=== Text for analysis ===

When people are having marital issues they often feel as though their situation is unique and no one has gone through this before. The truth is however it is very common for there to be common patterns.

 

 

It is very typical for someone to become very short and impatient with their spouse when someone else is triggering their attraction switches. It is common for them to have an anger response that is very disproportionate to the event that initiated the argument.

 

 

It is also extremely common for someone to request "space" when they are wanting to test drive someone else.

 

 

what is disturbing here is it is also very common for women who have had unprotected sex with another man to come home and have sex with the husband within a very short time frame so she can try to pass off the OM's baby as her BH's.

 

 

And sadly, it is also like clockwork that if she is pregnant and the OM disavows her, she will return to the BH promising sunshine, roses and unicorns.

=== Record set ===
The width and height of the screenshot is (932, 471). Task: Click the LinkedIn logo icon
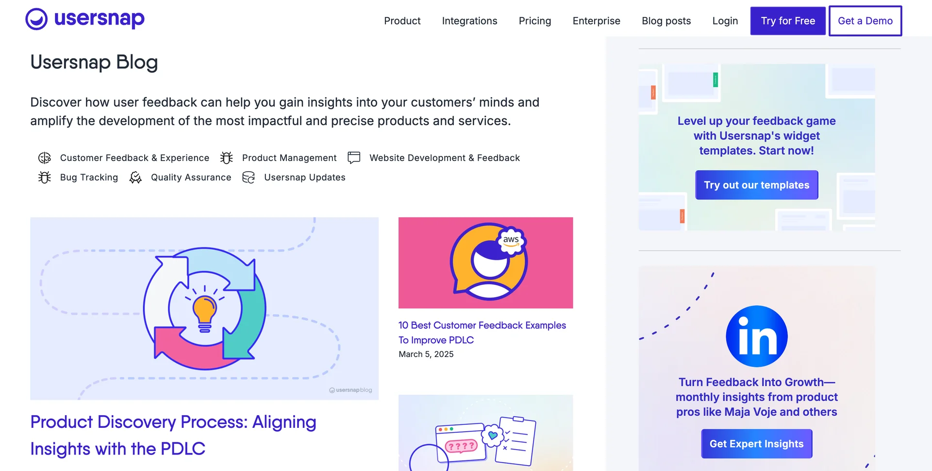[x=756, y=336]
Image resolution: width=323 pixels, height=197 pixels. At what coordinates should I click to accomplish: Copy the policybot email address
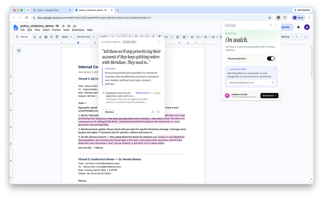point(272,83)
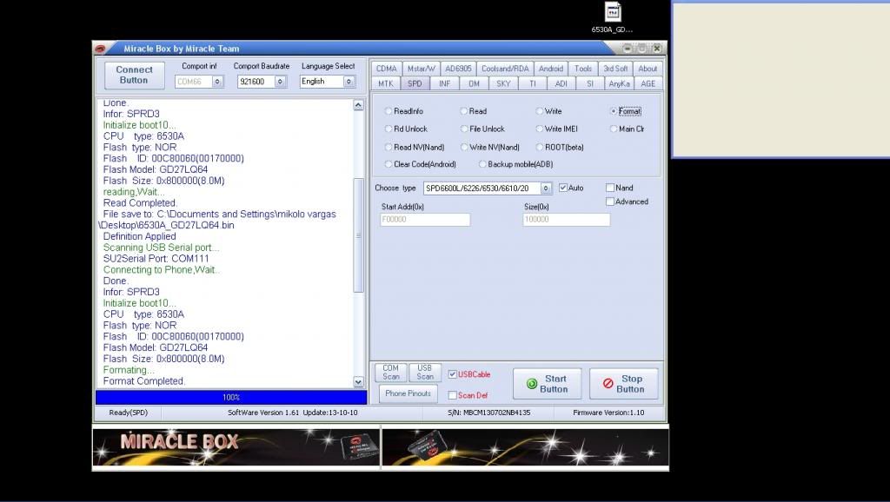Expand the Choose type chip dropdown
The width and height of the screenshot is (890, 502).
546,188
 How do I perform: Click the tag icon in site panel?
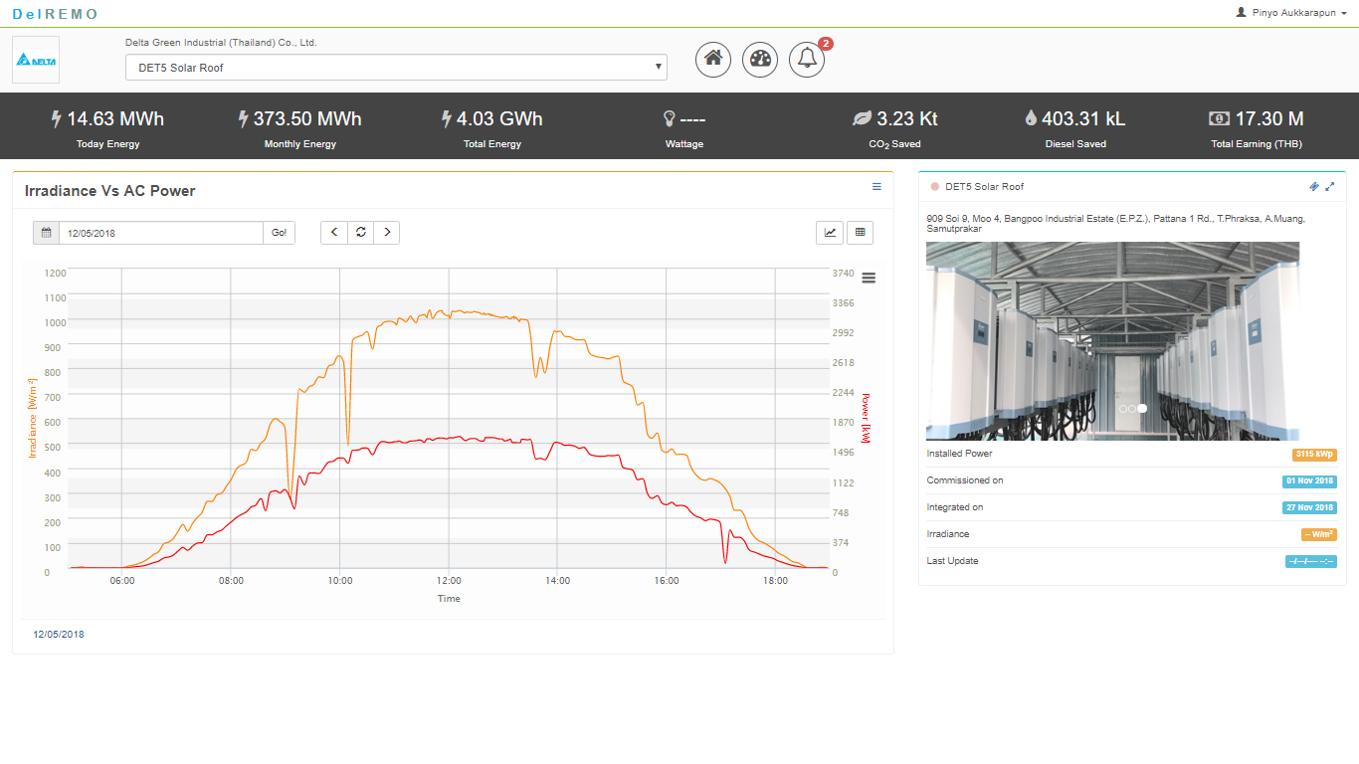1313,187
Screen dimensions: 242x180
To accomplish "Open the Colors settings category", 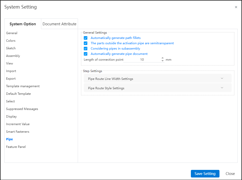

=== Your objective ===
Reproduce the passage about common patterns in troubled marriages word for word, from its first sentence to its last.

=== Solution to the exercise ===
When people are having marital issues they often feel as though their situation is unique and no one has gone through this before. The truth is however it is very common for there to be common patterns.

 

 

It is very typical for someone to become very short and impatient with their spouse when someone else is triggering their attraction switches. It is common for them to have an anger response that is very disproportionate to the event that initiated the argument.

 

 

It is also extremely common for someone to request "space" when they are wanting to test drive someone else.

 

 

what is disturbing here is it is also very common for women who have had unprotected sex with another man to come home and have sex with the husband within a very short time frame so she can try to pass off the OM's baby as her BH's.

 

 

And sadly, it is also like clockwork that if she is pregnant and the OM disavows her, she will return to the BH promising sunshine, roses and unicorns.